We wanted families to understand that there are specific reasons for relapse. When they grasp this, they might comprehend why the Narconon program has been able to reduce or prevent relapse in the majority of people completing its program.
(PRWEB) November 07, 2013
The tragic truth is that most families who are trying to help an addicted person succeed in rehab have to go through this process more than once. According to the Substance Abuse and Mental Health Services Administration (SAMHSA), six out of every ten people who were admitted to treatment in 2010 were going to treatment a second, third, even a fifth (or more) time.
Each time a person goes to rehab, it is difficult not only for the addicted person, but also for the whole family. There are hopes and fears connected with each admission, and heartbreak connected with a subsequent relapse. After a relapse, a family will once again lose sleep and fear the phone call that could tell them of an overdose, injury or arrest.

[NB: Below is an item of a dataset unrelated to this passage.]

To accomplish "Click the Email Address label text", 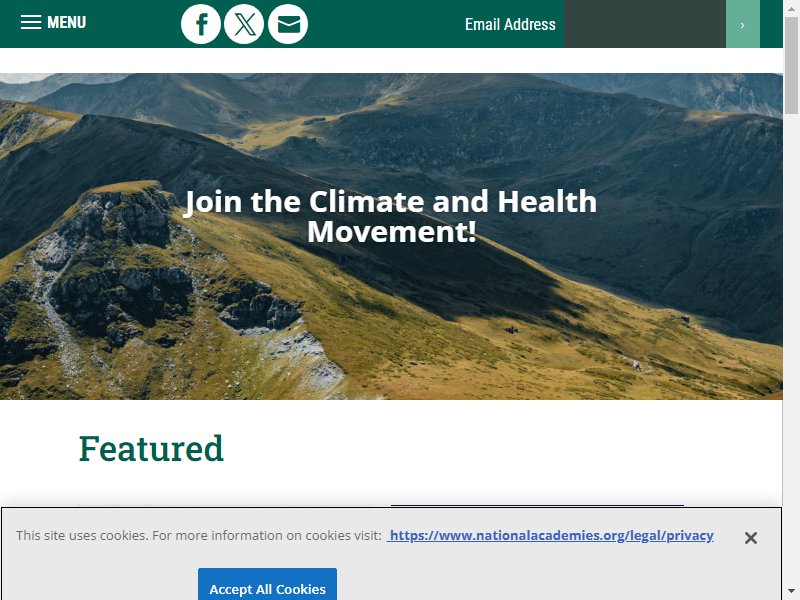I will pyautogui.click(x=510, y=24).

"In our work with tens of thousands of families who are trying to save the life of a loved one, we’ve seen that too many people do not understand why relapse occurs," said Clark Carr, president of Narconon International. Narconon is a non-profit drug rehabilitation and prevention organization with more than 100 locations around the world. "We wanted families to understand that there are specific reasons for relapse. When they grasp this, they might comprehend why the Narconon program has been able to reduce or prevent relapse in the majority of people completing its program."
The new publication, Factors of Relapse, uses guidelines from SAMHSA, the United Nations and the World Health Organization (WHO) to discuss the many personal abilities and life skills, destroyed by addiction that must be restored for a person to more successfully recover and stay sober for the long term after rehab. Every parent of an addicted person will recognize in this list abilities in their loved one that disappeared as addiction took hold.
The Narconon report continues by providing a list of seven major factors of recovery that must be covered for a rehab program to be effective. Each of these seven factors and successful methods for addressing them developed by Narconon are described in simple, non-technical terms.
"Families don’t need to struggle with relapse as a 'mystery' any longer," said Carr. "With a free download and a short study of this booklet, families should feel better educated on the subject and more empowered to deal with their loved one's recovery."